▶ Text passage:
◇ ◇ ◇ ◇ ◇ ◇ ◇

[SROA] Rewrite invariant group intrinsics after splitting alloca

A miscompilation issue has been addressed with improved handling.

Fixes: #105537.

Author: antoniofrighetto

llvm/lib/Transforms/Scalar/SROA.cpp

@@ -2656,6 +2656,9 @@ class AllocaSliceRewriter : public InstVisitor<AllocaSliceRewriter, bool> {
   SmallSetVector<PHINode *, 8> &PHIUsers;
   SmallSetVector<SelectInst *, 8> &SelectUsers;
 
+  // Track invariant intrinsic for rewriting its memory intrinsics users.
+  std::optional<Value *> InvariantIntr;
+
   // Utility IR builder, whose name prefix is setup for each visited use, and
   // the insertion point is set to point to the user.
   IRBuilderTy IRB;
@@ -2789,6 +2792,28 @@ class AllocaSliceRewriter : public InstVisitor<AllocaSliceRewriter, bool> {
     );
   }
 
+  // Return getNewAllocaSlicePtr, unless the new alloca ptr has passed through
+  // invariant group intrinsic, in which case ensure to return such a pointer.
+  Value *getInvariantGroupPtrOrNewAllocaSlicePtr(IRBuilderTy &IRB,
+                                                 Instruction *I) {
+    // Get the newly-rewritten invariant or the current one, if it has been
+    // rewritten in previous iterations or alloca was not split further.
+    if (isa<IntrinsicInst>(I) &&
+        cast<IntrinsicInst>(I)->isLaunderOrStripInvariantGroup())
+      return InvariantIntr ? *InvariantIntr : I;
+    return getNewAllocaSlicePtr(IRB, I->getType());
+  }
+
+  // Return getPtrToNewAI, unless the new alloca ptr has passed through
+  // invariant group intrinsic, in which case ensure to return such a pointer.
+  Value *getInvariantGroupPtrOrPtrToNewAI(Instruction *I, unsigned AddrSpace,
+                                          bool IsVolatile) {
+    if (isa<IntrinsicInst>(I) &&
+        cast<IntrinsicInst>(I)->isLaunderOrStripInvariantGroup())
+      return InvariantIntr ? *InvariantIntr : I;
+    return getPtrToNewAI(AddrSpace, IsVolatile);
+  }
+
   /// Compute suitable alignment to access this slice of the *new*
   /// alloca.
   ///
@@ -3146,7 +3171,7 @@ class AllocaSliceRewriter : public InstVisitor<AllocaSliceRewriter, bool> {
     if (!isa<ConstantInt>(II.getLength())) {
       assert(!IsSplit);
       assert(NewBeginOffset == BeginOffset);
-      II.setDest(getNewAllocaSlicePtr(IRB, OldPtr->getType()));
+      II.setDest(getInvariantGroupPtrOrNewAllocaSlicePtr(IRB, OldPtr));
       II.setDestAlignment(getSliceAlign());
       // In theory we should call migrateDebugInfo here. However, we do not
       // emit dbg.assign intrinsics for mem intrinsics storing through non-
@@ -3187,8 +3212,8 @@ class AllocaSliceRewriter : public InstVisitor<AllocaSliceRewriter, bool> {
       unsigned Sz = NewEndOffset - NewBeginOffset;
       Constant *Size = ConstantInt::get(SizeTy, Sz);
       MemIntrinsic *New = cast<MemIntrinsic>(IRB.CreateMemSet(
-          getNewAllocaSlicePtr(IRB, OldPtr->getType()), II.getValue(), Size,
-          MaybeAlign(getSliceAlign()), II.isVolatile()));
+          getInvariantGroupPtrOrNewAllocaSlicePtr(IRB, OldPtr), II.getValue(),
+          Size, MaybeAlign(getSliceAlign()), II.isVolatile()));
       if (AATags)

◇ ◇ ◇ ◇ ◇ ◇ ◇

▶ Supplied information:
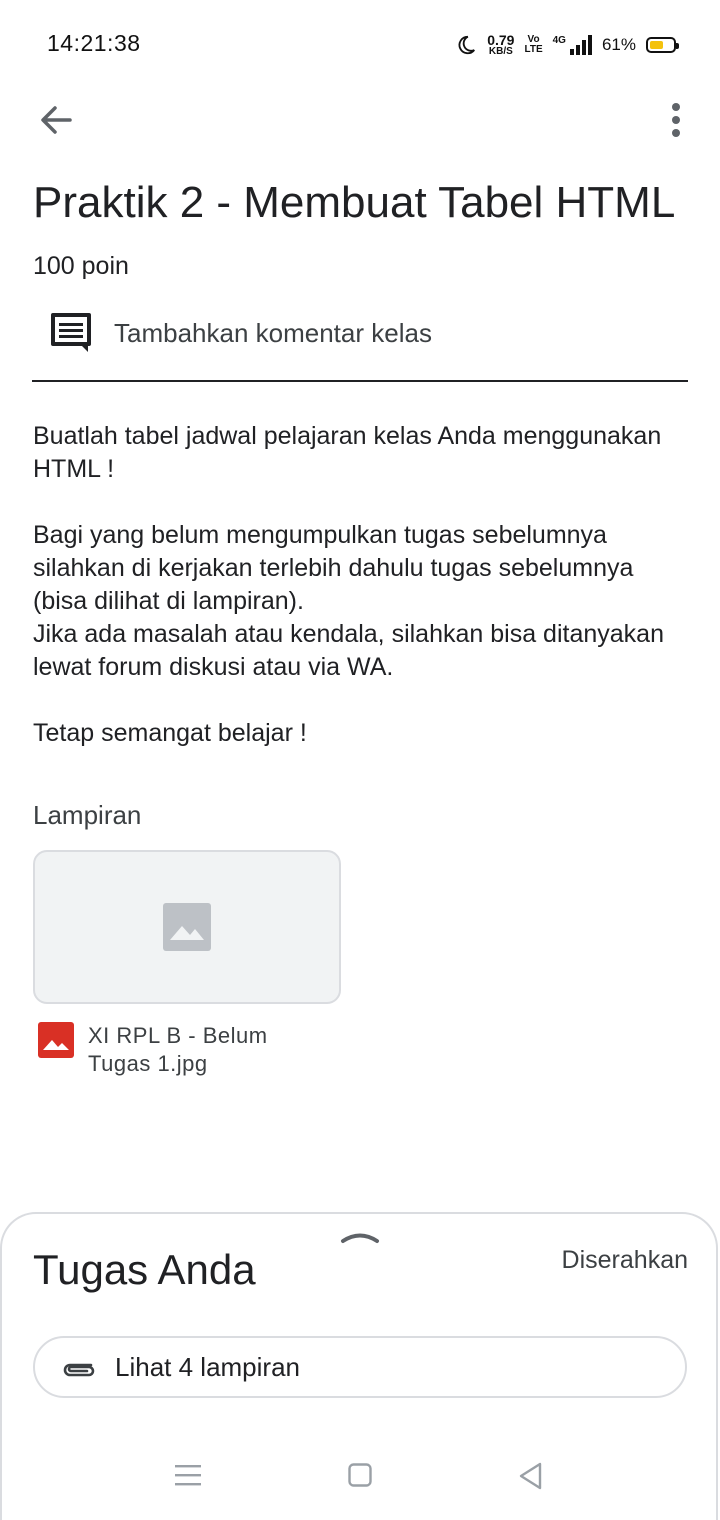 The height and width of the screenshot is (1520, 720). Describe the element at coordinates (360, 1367) in the screenshot. I see `view-attachments-button: Lihat 4 lampiran` at that location. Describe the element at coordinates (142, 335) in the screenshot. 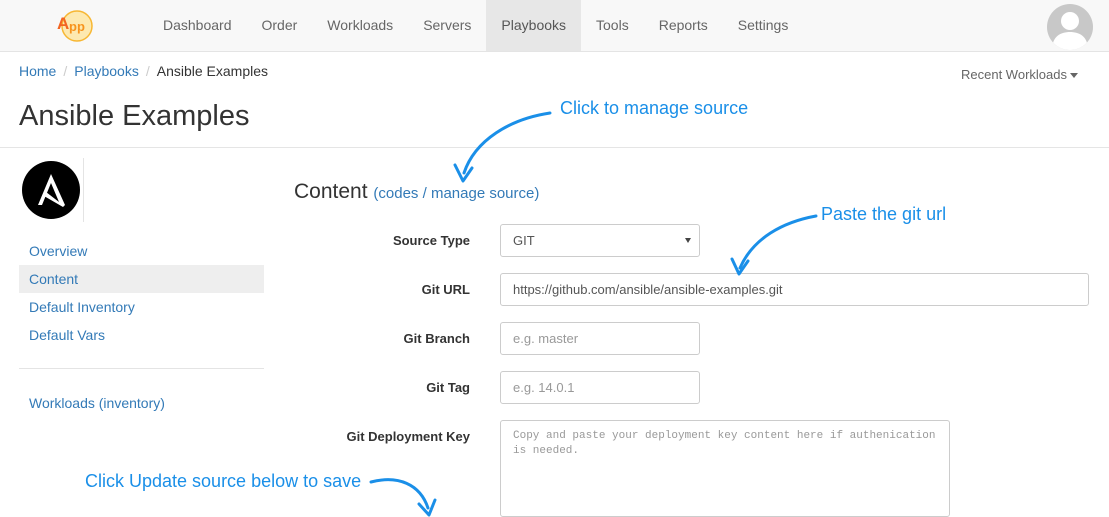

I see `sidebar-item-default-vars: Default Vars` at that location.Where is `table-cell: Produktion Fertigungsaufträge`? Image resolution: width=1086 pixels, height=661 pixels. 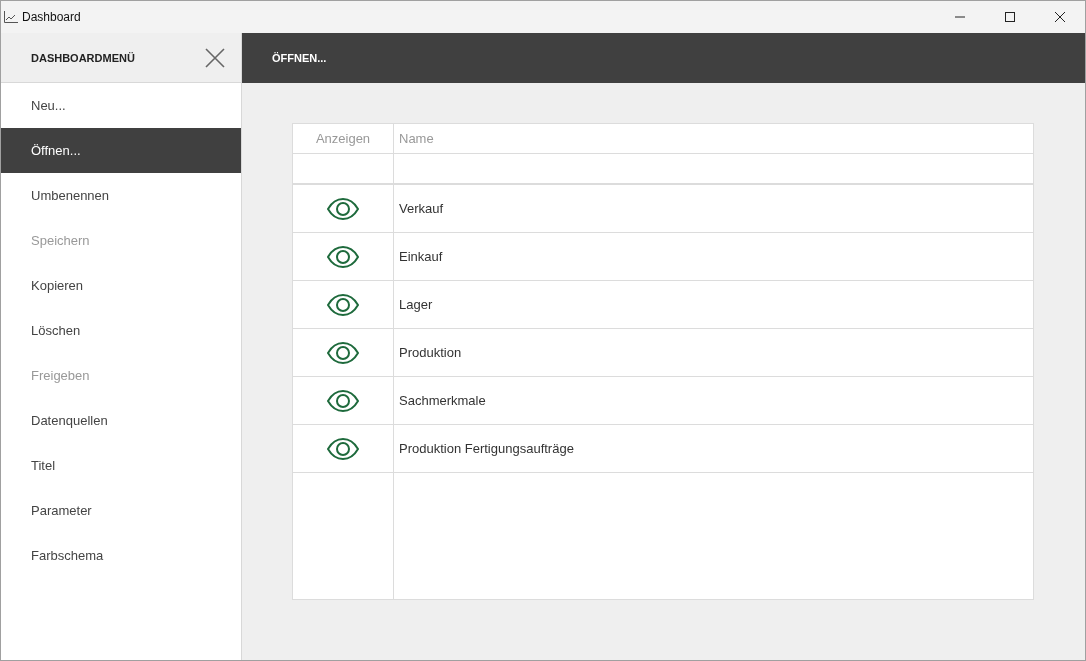 table-cell: Produktion Fertigungsaufträge is located at coordinates (486, 448).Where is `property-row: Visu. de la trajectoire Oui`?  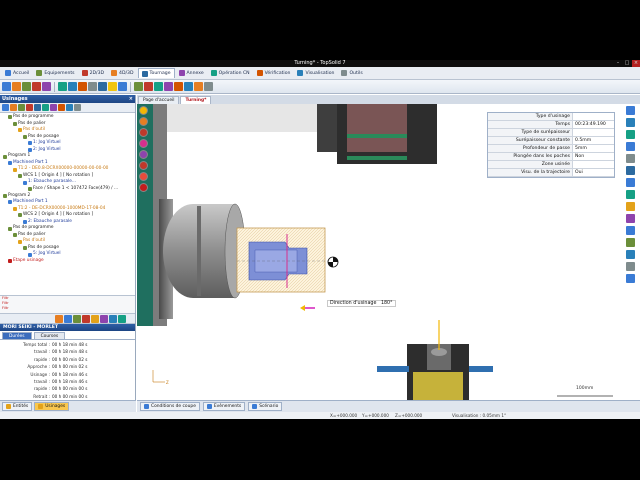
property-row: Visu. de la trajectoire Oui is located at coordinates (551, 173).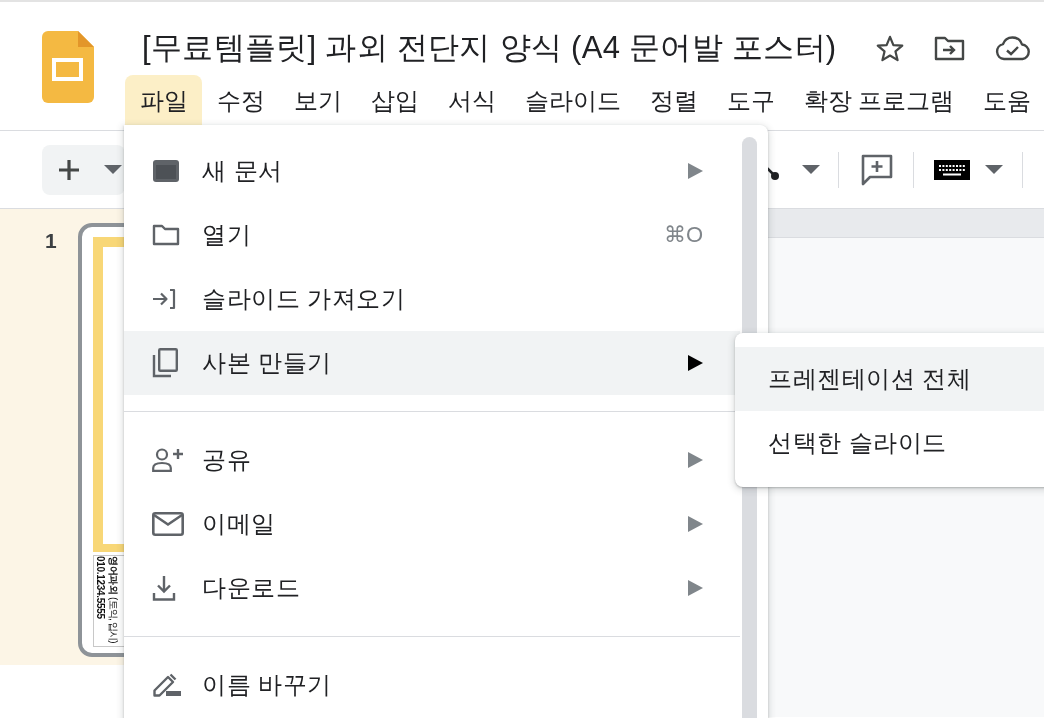 This screenshot has width=1044, height=718. I want to click on star-icon, so click(890, 48).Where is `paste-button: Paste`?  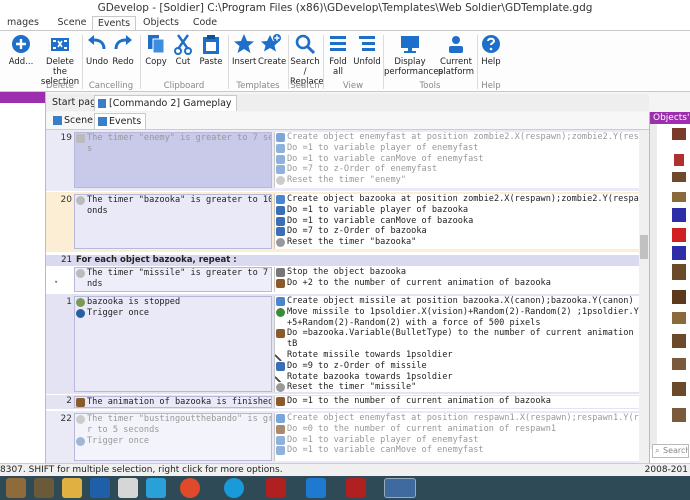
paste-button: Paste is located at coordinates (211, 50).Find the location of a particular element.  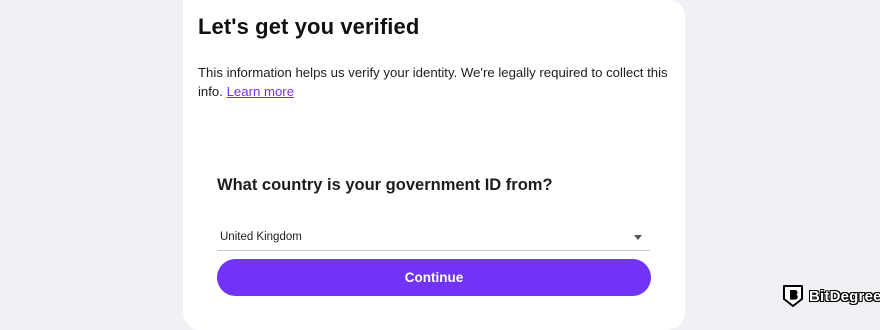

continue-button: Continue is located at coordinates (434, 278).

◇ ◇ ◇ ◇ ◇ ◇ ◇

Please extract everything from "IRBuilderTy IRB;" down to "not split further." in the SROA patch above, character for character.

▶ Response:
IRBuilderTy IRB;
@@ -2789,6 +2792,28 @@ class AllocaSliceRewriter : public InstVisitor<AllocaSliceRewriter, bool> {
     );
   }
 
+  // Return getNewAllocaSlicePtr, unless the new alloca ptr has passed through
+  // invariant group intrinsic, in which case ensure to return such a pointer.
+  Value *getInvariantGroupPtrOrNewAllocaSlicePtr(IRBuilderTy &IRB,
+                                                 Instruction *I) {
+    // Get the newly-rewritten invariant or the current one, if it has been
+    // rewritten in previous iterations or alloca was not split further.